Conclusion ~ In NZ there exists a clear safety signal and it is reasonable to suggest that it is being ignored. It should not be ignored. It must not be ignored. It cannot be ignored. Injection of the Pfizer novel synthetic mRNA / lipid nanoparticle conglomerate and its ‘boosters’ should cease immediately. A Royal Commission and even perhaps a novel Citizens Commission should be convened to review the travesty of ethics, science and medicine that appears to have occurred.
It seems abundantly clear from these data that a ‘safety signal’ exists, one that is clearly manifest in the recurring temporal relationship between receiving the injection and death, and the incidence of hospitalisation in the absence of significant community transmission and the presence of the variant with the lightest clinical touch. This is an intolerable and unforgivable situation, arguably highlighting the consequences of the politicisation of medicine, science and medical bureaucracy together with their respective institutions, colleges and universities. It appears to extend even to the law, with the condoned and intentional change of the established Medicines Act to expand the limited use of an experimental Emergency Use Authorisation (its equivalent NZ motion) into a monstrous ad hoc public health experiment, devoid of formal scientific control group.
Expanding a novel experimental injection of synthetic mRNA into a routine State and institutionally sanctioned public health medical intervention while simultaneously retaining the scientific rigour of a scientific experiment when evaluating post hoc safety signals and adverse events is a bizarre double standard. It amounts to the suppression of adverse events while maximizing public uptake of the injection under an illusion of routine practice. It is the legal balance of evidence that would be more appropriately applied to usual clinical practice, not the scientific rigour of a running experiment.
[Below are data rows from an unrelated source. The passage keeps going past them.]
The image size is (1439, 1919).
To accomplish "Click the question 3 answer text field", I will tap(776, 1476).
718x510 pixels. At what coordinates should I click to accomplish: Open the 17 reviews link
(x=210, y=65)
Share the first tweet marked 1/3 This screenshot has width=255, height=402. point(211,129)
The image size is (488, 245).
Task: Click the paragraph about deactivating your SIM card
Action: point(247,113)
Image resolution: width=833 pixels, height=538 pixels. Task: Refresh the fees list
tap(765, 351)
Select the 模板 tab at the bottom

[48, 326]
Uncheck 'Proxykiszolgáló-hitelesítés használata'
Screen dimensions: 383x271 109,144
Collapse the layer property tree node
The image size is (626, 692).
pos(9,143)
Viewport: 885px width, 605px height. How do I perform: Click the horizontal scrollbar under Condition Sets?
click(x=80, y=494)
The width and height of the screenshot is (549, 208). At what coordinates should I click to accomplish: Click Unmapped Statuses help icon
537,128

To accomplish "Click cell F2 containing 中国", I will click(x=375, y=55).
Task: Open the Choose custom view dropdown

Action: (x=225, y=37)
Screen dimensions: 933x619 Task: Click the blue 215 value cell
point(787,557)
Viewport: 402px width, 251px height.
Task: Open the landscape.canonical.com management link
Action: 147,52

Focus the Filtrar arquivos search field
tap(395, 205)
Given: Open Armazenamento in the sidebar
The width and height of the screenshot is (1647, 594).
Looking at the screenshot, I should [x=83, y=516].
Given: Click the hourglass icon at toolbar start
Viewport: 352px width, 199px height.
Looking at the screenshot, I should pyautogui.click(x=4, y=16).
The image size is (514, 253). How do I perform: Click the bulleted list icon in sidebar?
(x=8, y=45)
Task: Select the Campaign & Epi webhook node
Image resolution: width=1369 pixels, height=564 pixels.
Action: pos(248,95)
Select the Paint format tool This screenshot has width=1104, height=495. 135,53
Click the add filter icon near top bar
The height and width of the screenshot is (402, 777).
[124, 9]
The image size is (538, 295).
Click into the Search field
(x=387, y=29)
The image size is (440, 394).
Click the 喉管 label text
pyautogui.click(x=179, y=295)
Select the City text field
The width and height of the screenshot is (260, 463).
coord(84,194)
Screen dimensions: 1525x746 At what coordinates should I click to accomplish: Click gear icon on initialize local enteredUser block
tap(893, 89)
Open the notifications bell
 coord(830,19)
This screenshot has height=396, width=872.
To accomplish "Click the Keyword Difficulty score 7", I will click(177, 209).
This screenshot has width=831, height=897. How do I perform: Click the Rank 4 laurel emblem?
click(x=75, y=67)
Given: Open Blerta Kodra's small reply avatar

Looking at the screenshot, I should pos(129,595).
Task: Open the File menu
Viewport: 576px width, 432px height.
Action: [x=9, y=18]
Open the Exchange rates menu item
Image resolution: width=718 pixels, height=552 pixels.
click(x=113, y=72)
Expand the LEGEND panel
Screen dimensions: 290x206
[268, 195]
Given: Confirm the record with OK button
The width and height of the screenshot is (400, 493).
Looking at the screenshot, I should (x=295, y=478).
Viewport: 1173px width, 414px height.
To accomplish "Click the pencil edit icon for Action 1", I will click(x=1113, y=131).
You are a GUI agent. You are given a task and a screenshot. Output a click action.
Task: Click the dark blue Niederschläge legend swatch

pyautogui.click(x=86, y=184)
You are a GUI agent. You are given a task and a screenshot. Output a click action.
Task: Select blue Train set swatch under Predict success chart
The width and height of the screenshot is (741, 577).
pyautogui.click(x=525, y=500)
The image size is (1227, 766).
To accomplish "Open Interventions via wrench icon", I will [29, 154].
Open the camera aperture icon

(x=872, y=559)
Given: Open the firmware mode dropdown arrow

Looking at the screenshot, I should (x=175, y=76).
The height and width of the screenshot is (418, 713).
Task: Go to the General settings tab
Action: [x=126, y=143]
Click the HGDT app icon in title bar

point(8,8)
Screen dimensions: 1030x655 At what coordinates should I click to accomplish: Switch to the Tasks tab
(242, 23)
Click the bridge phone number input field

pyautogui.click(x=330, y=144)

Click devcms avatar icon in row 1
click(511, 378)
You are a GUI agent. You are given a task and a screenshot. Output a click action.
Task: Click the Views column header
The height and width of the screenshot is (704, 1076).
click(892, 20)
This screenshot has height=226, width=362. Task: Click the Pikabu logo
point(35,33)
This double standard demonstrates that the authorities not only consider the injection an enforced global experiment, it also signals the installation of an intentionally severe systematic under-reporting bias. Couple this to a relentless media message of “safe,” and an obvious absence of any planned cessation of the delivery of novel injections, noting that CEPI has funded Clover BioPharmaceuticals to schedule 15 billion novel trimeric injections by 2026, this will not stop until we physically arrest the people, the processes and their institutions.
Furthermore, it is reasonable to conclude that VAED is a condition afflicting a significant number of people in NZ, and a number that continues to grow by the day. It is also contended that so called, ‘long COVID’ is a manifestation of VAED and an injection injury. Labelling it as a generic corollary of post-viral myalgic encephalomyelitis, Royal Free Disease, chronic fatigue, or post viral fatigue syndrome is at best obfuscation and at worst, outright deflection.
Finally, people will come to look back upon this political and medical debacle and consider whether they were conned, coerced or just cancelled. They may wonder in their anger and sadness how a dystopian single source of truth and an apparently endless stream of that unique brand of Cindy cindness ever persuaded even one thinking individual let alone the legion of supposed intellectual heavyweights and their virtue signalling institutions.
Conned, Coerced or Cancelled? Take your dose of cindness … or else.